First flown in 1985, shuttle Atlantis is expected to be retired from service in 2008. Credit: NASA
Is that really being lifted by a crane? Wow!
Seems like yesterday sometimes we watched in awe as Columbia ushered in the Shuttle era in 1981.
People have grown up now their whole lives with America flying shuttles.
She still fills me with awe, I have always thought the shuttle stack looks cathedral-like on the pad.
Time for shuttle to finish her work and move on to the next vehicles, as ugly and boring as the CEV looks, it will take us much farther in more ways then one.
I hope we will see more winged spacecraft from private industry. There is a beauty to machines with wings.
Every so often we had to take all the parts off of one aircraft, put them on the Queen, and get the wheels off the ground so it could maintain a mission capable status.
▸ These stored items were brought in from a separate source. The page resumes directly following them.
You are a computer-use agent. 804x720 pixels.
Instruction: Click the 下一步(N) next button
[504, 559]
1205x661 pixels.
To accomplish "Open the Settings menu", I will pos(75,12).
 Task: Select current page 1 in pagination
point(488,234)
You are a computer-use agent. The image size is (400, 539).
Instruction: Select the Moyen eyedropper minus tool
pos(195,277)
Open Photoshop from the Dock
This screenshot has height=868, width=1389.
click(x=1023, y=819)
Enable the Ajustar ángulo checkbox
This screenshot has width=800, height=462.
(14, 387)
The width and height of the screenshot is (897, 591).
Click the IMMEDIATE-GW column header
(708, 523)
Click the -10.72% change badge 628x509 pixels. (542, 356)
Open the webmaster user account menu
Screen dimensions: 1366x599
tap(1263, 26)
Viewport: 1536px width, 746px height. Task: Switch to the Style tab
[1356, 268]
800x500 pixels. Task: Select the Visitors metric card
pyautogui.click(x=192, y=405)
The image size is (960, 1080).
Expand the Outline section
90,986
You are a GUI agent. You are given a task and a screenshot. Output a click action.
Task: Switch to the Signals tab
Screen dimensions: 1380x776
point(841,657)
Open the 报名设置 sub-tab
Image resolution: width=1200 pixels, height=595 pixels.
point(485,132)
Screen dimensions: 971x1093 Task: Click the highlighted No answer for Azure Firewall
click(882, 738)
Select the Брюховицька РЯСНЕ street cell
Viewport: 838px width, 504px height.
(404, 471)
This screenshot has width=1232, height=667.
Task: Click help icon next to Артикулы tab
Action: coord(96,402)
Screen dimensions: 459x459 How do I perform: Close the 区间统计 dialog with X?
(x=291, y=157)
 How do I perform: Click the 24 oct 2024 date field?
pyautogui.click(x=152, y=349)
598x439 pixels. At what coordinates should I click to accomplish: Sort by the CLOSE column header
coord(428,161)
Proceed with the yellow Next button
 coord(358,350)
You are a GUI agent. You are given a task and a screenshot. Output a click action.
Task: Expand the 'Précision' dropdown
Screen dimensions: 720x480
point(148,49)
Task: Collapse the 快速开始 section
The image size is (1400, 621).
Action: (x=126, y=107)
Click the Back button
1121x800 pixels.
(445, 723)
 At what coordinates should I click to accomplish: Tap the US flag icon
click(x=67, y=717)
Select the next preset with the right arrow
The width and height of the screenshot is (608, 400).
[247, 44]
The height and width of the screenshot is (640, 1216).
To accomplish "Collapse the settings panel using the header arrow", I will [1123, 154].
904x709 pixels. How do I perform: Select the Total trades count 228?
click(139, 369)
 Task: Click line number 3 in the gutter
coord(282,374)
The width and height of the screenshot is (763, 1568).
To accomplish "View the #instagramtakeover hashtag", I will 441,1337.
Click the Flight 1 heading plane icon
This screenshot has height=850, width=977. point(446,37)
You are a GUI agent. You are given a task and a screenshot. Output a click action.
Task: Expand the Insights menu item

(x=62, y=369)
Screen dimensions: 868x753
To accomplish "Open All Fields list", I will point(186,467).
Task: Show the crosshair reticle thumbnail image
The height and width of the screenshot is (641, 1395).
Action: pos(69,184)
Then take all the parts back off, and there she'd sit till next time.
So Atlantis is going to be a Queen. Sad.
I think it's possible the remaining flights of the shuttles will be cut back quite a bit. If possible, some private launch companies could try to fill in the gap. I think Griffin would like to do this and terminate shuttle operations as soon as possible.
Kids need inspiration, I guess... as in melodrama.
If I recall correctly, the shuttles were but one part of a comprehensive system for our conquest of space. They were to be the short-haul 'trucks' for the building, and servicing, of a real space station. This space station was to be an orbitting factory to build the real exploration and colonization spacecraft.
It is too bad this system was never seen through. We would probably be launching colonization missions to mars by now.